In a statement, Washington Gov. Jay Inslee called mail-in ballot voting the “easiest, safest, most reliable voting method” out there, and condemned the Trump administration’s attempts at changing the Postal Service, which critics said would cause widespread delays and disrupt the November election as more states turn to mail-in ballot voting.

“We are witnessing an unprecedented and brazen attack unlike anything we have ever seen, and we can no longer trust this administration to stand up for a free and fair election,” Inslee said. “Washingtonians across our state are rightfully outraged and we must continue to be vigilant to ensure every community, every voice and every vote counts.”

Earlier on Tuesday, Attorney General Ellen Rosenblum said Oregon will join a multi-state coalition filing a federal lawsuit challenging drastic operational changes at the Postal Service that some fear could undermine the national election on Nov. 3.

Rosenblum also said that due to the ongoing COVID-19 pandemic, more Americans than ever are relying on mail delivery services in order to protect their health.
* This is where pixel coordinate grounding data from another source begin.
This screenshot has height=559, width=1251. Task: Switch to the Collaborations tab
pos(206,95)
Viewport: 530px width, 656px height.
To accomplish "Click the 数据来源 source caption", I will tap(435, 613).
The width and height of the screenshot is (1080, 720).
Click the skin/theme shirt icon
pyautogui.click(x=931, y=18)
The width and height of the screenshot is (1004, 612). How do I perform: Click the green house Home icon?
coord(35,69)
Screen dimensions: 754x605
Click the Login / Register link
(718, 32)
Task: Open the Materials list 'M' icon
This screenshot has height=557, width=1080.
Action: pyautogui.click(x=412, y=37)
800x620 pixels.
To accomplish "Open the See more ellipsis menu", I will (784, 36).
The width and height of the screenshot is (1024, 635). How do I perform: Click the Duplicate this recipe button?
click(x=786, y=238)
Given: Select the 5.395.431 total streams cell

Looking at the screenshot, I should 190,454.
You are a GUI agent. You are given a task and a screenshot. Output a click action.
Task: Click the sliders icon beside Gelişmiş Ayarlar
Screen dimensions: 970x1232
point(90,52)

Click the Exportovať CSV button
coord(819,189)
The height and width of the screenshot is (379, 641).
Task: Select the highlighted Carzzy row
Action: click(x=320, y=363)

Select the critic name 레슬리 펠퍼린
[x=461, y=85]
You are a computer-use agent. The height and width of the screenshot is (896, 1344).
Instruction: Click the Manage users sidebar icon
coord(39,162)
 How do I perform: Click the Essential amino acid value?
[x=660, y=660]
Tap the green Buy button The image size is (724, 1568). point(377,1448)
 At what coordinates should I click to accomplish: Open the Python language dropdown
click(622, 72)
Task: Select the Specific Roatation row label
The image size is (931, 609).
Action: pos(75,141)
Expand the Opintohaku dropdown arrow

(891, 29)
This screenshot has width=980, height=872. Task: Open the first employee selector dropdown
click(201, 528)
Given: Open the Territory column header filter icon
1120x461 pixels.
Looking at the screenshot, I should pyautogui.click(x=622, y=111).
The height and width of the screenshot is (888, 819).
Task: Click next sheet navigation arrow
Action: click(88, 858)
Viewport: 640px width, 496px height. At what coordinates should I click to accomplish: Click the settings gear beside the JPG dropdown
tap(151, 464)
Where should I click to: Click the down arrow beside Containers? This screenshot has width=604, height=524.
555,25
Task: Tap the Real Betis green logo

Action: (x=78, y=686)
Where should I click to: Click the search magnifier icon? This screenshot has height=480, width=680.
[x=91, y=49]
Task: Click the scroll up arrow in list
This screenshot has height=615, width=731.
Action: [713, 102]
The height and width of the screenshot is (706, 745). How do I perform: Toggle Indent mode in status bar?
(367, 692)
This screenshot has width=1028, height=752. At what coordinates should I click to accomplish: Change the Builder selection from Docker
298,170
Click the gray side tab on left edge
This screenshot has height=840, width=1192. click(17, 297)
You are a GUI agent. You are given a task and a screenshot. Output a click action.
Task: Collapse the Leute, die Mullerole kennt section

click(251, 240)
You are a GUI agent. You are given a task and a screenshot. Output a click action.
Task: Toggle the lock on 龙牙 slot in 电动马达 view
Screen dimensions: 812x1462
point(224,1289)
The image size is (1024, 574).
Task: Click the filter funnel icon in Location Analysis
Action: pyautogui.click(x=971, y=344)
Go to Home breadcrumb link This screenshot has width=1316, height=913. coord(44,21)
“In general, older Oregonians rely heavily on the mail for essentials like medications, Social Security benefits and even groceries,” she said in a statement. “The policy changes have already impacted our country’s veterans, who are reporting much longer wait times to receive mail-order prescription drugs.”

In all, attorneys general in 20 states have filed lawsuits in an attempt to stop the changes. Postmaster General Louis DeJoy also announced he would halt some operational changes until after the November election amid the nationwide outcry. DeJoy is slated to testify before the U.S. Senate on Friday.